TO BE DONE >>
Copy the lines of the records below word for word, starting at the line that contains "The height and width of the screenshot is (848, 1400)." and ending at the line that contains "tap(120, 73)", with both of those lines included.

AVAILABLE RECORDS >>
= = = =

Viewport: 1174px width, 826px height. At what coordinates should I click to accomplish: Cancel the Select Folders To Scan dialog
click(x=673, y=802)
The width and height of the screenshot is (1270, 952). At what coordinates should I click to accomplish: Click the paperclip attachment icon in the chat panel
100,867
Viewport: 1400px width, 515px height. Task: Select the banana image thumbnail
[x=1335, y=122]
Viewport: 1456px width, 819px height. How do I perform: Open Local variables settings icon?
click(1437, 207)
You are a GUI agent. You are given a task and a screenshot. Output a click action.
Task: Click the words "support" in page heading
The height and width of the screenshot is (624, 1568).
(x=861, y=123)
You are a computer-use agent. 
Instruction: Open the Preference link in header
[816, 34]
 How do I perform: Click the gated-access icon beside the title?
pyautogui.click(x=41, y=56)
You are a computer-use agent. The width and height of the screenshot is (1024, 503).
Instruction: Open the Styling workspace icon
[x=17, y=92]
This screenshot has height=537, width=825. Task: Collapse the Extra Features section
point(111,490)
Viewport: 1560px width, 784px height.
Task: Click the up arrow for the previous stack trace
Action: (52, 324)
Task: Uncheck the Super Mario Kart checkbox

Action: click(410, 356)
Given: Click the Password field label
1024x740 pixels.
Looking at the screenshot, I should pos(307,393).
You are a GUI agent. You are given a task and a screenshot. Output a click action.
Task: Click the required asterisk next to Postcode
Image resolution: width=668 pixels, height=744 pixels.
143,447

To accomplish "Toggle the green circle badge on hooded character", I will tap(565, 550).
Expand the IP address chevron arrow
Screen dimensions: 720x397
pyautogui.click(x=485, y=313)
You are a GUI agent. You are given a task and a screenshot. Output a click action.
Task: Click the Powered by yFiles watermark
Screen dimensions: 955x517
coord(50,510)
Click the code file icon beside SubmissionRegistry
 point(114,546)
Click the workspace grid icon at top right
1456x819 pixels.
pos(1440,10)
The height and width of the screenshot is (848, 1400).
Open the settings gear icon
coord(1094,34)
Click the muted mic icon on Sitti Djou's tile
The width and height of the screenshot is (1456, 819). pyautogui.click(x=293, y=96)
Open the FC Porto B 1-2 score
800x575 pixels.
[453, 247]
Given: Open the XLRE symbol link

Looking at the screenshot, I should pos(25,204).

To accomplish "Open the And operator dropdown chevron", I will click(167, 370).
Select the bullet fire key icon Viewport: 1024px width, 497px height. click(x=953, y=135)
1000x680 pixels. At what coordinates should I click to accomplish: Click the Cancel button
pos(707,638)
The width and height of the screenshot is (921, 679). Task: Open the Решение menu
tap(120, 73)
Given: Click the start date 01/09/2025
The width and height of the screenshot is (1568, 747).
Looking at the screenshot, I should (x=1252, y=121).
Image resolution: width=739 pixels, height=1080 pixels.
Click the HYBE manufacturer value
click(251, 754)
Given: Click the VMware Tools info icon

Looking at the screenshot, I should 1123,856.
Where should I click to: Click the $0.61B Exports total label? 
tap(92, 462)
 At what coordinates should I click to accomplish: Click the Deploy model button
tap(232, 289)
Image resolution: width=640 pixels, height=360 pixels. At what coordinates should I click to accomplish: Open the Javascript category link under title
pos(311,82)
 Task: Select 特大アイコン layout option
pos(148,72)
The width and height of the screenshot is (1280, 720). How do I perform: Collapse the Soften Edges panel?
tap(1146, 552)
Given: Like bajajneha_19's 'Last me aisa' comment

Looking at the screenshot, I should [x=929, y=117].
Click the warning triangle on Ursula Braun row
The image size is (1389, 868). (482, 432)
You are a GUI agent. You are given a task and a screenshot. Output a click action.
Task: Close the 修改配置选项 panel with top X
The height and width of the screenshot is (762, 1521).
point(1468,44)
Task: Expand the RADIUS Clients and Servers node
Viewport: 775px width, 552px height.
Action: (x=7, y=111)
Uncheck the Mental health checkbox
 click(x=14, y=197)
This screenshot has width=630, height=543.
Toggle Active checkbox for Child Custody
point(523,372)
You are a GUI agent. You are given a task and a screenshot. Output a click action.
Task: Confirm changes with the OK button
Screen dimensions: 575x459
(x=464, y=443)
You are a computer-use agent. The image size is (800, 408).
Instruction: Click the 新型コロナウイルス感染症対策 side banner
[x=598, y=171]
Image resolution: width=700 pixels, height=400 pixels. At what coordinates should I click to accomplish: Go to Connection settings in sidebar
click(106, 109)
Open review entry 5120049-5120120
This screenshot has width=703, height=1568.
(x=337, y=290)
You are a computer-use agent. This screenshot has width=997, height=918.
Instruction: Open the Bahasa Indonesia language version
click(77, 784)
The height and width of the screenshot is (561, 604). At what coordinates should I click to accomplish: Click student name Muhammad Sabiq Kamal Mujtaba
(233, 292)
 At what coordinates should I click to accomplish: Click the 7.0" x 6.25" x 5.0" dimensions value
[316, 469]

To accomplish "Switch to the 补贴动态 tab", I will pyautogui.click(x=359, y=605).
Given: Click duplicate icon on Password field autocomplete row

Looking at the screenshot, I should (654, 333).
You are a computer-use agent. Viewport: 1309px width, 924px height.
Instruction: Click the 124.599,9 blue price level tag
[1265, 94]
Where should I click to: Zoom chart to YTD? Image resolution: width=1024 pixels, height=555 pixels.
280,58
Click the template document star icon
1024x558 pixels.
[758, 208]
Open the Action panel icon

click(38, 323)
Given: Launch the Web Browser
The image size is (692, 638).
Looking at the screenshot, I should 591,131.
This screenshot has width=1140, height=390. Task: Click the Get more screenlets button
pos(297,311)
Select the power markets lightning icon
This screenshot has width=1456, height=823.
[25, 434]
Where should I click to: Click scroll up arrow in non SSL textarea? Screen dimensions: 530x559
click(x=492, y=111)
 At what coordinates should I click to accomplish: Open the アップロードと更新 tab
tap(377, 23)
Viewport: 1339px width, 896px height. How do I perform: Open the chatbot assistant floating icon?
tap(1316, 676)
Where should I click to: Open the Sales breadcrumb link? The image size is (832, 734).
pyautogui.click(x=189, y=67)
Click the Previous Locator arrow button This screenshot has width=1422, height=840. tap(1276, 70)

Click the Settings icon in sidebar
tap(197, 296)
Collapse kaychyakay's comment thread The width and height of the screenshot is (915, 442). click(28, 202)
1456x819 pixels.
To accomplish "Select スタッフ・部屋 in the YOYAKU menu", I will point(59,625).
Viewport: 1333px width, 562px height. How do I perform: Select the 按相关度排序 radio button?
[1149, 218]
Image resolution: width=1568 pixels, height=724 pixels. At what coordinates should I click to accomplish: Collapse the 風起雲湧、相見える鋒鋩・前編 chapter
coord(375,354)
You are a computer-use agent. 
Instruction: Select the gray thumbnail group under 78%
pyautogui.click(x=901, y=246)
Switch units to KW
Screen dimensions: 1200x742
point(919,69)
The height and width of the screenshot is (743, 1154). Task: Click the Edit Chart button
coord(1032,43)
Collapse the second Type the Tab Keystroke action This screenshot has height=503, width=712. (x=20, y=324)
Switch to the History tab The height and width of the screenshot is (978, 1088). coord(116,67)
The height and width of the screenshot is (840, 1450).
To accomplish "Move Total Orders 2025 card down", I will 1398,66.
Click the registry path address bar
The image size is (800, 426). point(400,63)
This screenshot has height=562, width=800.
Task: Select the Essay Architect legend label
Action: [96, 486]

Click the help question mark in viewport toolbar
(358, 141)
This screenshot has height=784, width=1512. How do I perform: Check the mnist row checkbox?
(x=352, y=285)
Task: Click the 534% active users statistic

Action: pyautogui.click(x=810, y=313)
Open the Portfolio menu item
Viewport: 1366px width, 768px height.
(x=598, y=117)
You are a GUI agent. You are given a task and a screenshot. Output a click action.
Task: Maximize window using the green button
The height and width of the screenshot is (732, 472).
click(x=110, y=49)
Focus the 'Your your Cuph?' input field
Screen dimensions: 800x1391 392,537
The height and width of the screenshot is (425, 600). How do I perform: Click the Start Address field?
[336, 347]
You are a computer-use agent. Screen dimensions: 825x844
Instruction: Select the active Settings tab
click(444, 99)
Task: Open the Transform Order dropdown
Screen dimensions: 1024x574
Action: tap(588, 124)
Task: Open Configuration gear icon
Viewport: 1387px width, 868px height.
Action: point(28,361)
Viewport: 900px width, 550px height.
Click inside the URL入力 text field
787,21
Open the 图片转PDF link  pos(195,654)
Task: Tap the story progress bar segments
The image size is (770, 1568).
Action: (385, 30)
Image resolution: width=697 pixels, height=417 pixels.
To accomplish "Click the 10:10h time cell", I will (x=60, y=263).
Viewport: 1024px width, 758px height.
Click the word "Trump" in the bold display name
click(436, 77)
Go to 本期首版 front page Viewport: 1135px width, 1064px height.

= = = =

RESULT FOR THIS EXERCISE >>
The height and width of the screenshot is (848, 1400).
Open the settings gear icon
coord(1094,34)
Click the muted mic icon on Sitti Djou's tile
The width and height of the screenshot is (1456, 819). pyautogui.click(x=293, y=96)
Open the FC Porto B 1-2 score
800x575 pixels.
[453, 247]
Given: Open the XLRE symbol link

Looking at the screenshot, I should pos(25,204).

To accomplish "Open the And operator dropdown chevron", I will click(167, 370).
Select the bullet fire key icon Viewport: 1024px width, 497px height. click(x=953, y=135)
1000x680 pixels. At what coordinates should I click to accomplish: Click the Cancel button
pos(707,638)
The width and height of the screenshot is (921, 679). Task: Open the Решение menu
tap(120, 73)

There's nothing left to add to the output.